
  9. charley says

    Pentax in 1980-check, B+W darkroom-check, big Cutty Sark model for Christmas-omg me too. Your recent recollections are kind of freaking me out, PZ. I’m guessing you also perused the Edmund Scientific catalog as a kid.

  10. blf says

    An alternative approach — albeit you need a TARDIS to accomplish this — is to not bother taking pictures. That, sans the TARDIS, been my method since before writing was invented (excepting a brief period of time when starting University, when I had a very good, if unusual, camera (Minox 35(GT?))).

  11. says

    Yeah, Edmund Scientific + hanging out at Radio Shack + plus browsing the garbage heaps at the Boeing surplus store + dissecting roadkill.

  12. jack16 says

    Happy anniversary PZ.
    Virus suppression, supplement with D3. Google grc + vitamin D. Might help.
    Photos, dates and names, on the backs.


  13. nomdeplume says

    Aw, PZ, you look so young and serious…But happy anniversary to both of you. Hopefully next year we can all celebrate anniversaries properly.

  14. birgerjohansson says

    Please scan the photos as a back-up. And write down on the far side of the original photos which people can be seen on the photos, their relationship with you, and the occasion /approximate date of the event. I have saved tons of my parentes, uncles and aunts’ photos, but without context, they are like those ancient pots looted from mesopotamia.

**SUPPLIED INFORMATION:**
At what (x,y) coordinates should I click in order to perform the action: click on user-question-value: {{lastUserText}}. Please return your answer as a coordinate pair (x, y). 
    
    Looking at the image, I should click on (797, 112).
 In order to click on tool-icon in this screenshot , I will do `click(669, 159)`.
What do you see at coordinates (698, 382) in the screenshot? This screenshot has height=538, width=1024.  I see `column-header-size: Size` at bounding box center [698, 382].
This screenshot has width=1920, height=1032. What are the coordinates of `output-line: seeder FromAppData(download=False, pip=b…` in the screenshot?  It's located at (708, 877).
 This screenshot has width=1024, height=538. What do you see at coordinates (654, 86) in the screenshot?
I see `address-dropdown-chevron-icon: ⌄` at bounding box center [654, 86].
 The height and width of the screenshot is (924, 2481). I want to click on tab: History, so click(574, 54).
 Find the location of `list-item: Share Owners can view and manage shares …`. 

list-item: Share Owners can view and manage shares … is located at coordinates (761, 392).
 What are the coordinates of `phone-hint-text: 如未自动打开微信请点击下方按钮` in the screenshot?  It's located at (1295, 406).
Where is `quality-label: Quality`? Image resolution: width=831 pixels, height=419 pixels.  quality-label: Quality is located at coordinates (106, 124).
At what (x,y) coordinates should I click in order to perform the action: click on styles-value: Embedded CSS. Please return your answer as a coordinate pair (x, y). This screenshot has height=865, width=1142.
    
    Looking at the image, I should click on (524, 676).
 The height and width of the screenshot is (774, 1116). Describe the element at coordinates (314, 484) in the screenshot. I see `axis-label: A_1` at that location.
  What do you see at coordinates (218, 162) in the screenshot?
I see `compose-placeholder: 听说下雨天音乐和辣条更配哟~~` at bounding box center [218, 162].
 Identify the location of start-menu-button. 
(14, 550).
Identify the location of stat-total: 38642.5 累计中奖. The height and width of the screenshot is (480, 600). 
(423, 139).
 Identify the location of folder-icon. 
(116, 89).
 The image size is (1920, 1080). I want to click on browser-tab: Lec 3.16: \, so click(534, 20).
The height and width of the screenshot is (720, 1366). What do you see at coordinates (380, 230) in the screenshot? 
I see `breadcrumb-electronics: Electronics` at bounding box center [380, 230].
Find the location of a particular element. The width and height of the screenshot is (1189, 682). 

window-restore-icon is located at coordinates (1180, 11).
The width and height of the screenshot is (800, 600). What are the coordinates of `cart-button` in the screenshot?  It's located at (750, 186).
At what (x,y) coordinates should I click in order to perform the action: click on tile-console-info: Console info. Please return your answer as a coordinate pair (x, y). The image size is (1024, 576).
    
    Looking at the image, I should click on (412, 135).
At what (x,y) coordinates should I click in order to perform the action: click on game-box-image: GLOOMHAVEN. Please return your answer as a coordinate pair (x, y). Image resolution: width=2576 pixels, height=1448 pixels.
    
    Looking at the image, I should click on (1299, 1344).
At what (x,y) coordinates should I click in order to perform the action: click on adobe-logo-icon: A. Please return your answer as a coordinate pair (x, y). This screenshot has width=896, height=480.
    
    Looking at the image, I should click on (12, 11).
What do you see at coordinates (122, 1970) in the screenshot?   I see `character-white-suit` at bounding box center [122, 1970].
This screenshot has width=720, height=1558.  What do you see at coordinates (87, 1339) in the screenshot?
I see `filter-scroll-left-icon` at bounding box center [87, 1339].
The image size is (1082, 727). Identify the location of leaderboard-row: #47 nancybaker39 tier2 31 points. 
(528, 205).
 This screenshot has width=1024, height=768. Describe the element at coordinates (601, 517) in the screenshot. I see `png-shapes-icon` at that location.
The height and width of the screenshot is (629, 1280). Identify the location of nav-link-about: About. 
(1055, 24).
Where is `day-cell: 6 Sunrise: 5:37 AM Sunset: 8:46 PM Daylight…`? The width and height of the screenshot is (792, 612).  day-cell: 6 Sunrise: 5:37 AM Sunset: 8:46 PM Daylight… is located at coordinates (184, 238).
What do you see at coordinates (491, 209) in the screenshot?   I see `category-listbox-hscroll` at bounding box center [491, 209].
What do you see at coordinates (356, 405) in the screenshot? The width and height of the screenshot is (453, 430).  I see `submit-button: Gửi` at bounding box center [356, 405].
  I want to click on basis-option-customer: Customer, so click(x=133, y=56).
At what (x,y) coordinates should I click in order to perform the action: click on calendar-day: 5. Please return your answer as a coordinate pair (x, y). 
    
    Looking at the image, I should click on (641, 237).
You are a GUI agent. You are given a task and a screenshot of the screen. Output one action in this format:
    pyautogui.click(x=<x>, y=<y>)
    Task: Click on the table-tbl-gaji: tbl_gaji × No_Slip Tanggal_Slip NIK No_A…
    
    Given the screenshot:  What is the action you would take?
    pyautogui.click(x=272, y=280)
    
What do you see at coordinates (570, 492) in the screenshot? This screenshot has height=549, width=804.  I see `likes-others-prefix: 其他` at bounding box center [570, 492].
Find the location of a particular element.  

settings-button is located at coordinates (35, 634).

**WORK REQUIRED:**
Copy the blog comments from "10. blf says" to "D. Might help.", swapping "TARDIS" for "time machine".

**RESULT:**
10. blf says

    An alternative approach — albeit you need a time machine to accomplish this — is to not bother taking pictures. That, sans the time machine, been my method since before writing was invented (excepting a brief period of time when starting University, when I had a very good, if unusual, camera (Minox 35(GT?))).

  11. says

    Yeah, Edmund Scientific + hanging out at Radio Shack + plus browsing the garbage heaps at the Boeing surplus store + dissecting roadkill.

  12. jack16 says

    Happy anniversary PZ.
    Virus suppression, supplement with D3. Google grc + vitamin D. Might help.